Sí y no. Primero comencemos con el sí. A pesar de la conformación de la economía salvadoreña se puede enfilar hacia otro tipo de sociedad económica; por ejemplo, descentralizándola, en el sentido de usar menos energía, recursos materiales y utilizar tecnologías blandas. Claro que esto difiere del modus operandi económico tradicional: la obsesión por el crecimiento de la producción material. La descentralización también incluye que las comunidades del país se vayan desarrollando en la producción y el autoconsumo, especialmente de bienes alimenticios, con base a los recursos naturales de la bio-región o ecosistema donde se ubican, a fin de lograr la autosuficiencia —no total, por supuesto— en forma paulatina en el marco de la sustentabilidad socio-ecológica. Este es el enfoque descentralizado, diferente al enfoque tradicional con el cual funcionan todos los sistemas económicos: ¡Maximizar el PIB!, ¡Crecer, crecer,...! Los sectores tradicionales podrán seguir su rumbo y tendencia: industria, comercio, servicios, construcción, etc. Pero con el tiempo tendrán que cambiar hacia la sustentabilidad.
En el plano exterior, como no se puede influir, cambiar o contrarrestar el orden (desorden) económico internacional ni la hegemonía financiera mundial de los G-7, hay que adaptar la economía nacional al entorno exterior pero logrando a toda costa la estabilidad demográfica y la recuperación ecológica. Esto traería un gran alivio para maniobrar internacionalmente; por ejemplo, generando divisas a base de exportaciones para cuya vocación el país está adaptado y ahorrando divisas mediante un consumo con sesgo desoccidentalizado. Claro que los vaivenes financieros (crisis) internacionales seguirán afectando y con mayor énfasis a los países pequeños como El Salvador.
Por otra parte y de una vez por todas hay que hacer resurgir el sector agrícola, como el ave Fénix, por diversas razones: es la base de la economía y la fuente alimentaria; además puede revertir la masiva emigración del campo a la ciudad que se ha estado dando en los últimos 20 años, mediante la reactivación productiva del sector agrícola; esto aliviaría la situación caótica en que se encuentra la ciudad de San Salvador y los municipios circunvecinos o sea el Gran San Salvador, el cual se ha convertido en una megalópolis monstruosa e invivible con una aglomeración de quizás dos millones de habitantes.

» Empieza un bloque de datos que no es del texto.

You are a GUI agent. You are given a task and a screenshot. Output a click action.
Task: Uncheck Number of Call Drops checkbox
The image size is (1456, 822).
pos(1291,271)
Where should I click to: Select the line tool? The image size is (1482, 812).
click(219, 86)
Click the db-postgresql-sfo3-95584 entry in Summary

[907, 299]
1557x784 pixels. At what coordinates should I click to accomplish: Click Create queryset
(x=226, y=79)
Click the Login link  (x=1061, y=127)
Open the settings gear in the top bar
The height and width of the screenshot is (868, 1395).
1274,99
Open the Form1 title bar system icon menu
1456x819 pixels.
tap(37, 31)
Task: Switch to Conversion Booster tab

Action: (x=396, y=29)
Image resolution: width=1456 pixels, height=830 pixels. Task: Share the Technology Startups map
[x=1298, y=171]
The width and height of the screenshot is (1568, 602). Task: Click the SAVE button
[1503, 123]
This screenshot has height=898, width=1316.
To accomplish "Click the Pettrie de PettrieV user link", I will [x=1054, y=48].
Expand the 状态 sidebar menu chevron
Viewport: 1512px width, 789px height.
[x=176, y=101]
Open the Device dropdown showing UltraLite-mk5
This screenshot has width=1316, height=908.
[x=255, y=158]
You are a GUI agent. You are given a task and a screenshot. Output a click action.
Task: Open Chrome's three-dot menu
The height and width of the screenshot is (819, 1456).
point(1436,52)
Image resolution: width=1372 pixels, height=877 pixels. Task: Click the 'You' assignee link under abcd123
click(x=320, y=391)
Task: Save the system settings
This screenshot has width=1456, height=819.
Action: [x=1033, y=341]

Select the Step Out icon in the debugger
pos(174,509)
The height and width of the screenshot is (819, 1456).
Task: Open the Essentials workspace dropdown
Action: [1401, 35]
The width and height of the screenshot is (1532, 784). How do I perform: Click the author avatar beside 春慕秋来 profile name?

Estos son a grandes rasgos algunos componentes de una agenda económica no convencional, fuera de lo trillado impuesto desde el exterior y acatado internamente; un programa o plan o como quiera llamársele que rompa con los esquemas standard, obsoletos e irrealistas que se han venido aplicando desde hace más de un cuarto de siglo y que han terminado en verdaderos desastres para la economía del país, mal comprendida y peor dirigida. Claro que este plan deberá contemplar ciertas partes básicas; una solución progresiva y realista al problema del desempleo, no utópica ni demagógica, correlativa al mantenimiento de la producción en el marco de la estabilidad de precios y del equilibrio en la balanza de pagos; asimismo, una distribución y redistribución del ingreso nacional de acuerdo no sólo a la productividad del trabajo, sino a ciertos principios extraeconómicos que pueden ser los garantes de la perdurabilidad del sistema económico.
Esto es lo que se refiere al sí contestando a la pregunta; en cuanto al no, pues es la tendencia que lleva la economía: sin rumbo específico, con soluciones a corto plazo, dependiendo de la coyuntura externa, manteniendo el status quo interno.
La historia nacional la podemos dividir en tres etapas: la primera desde la llamada Conquista hasta el inicio de la República; la segunda desde este inicio hasta el final del siglo XX; y la tercera al iniciarse el siglo XXI, la cual podría ser la etapa de la economía perdurable en el marco del equilibrio bio-físico y del crecimiento moral.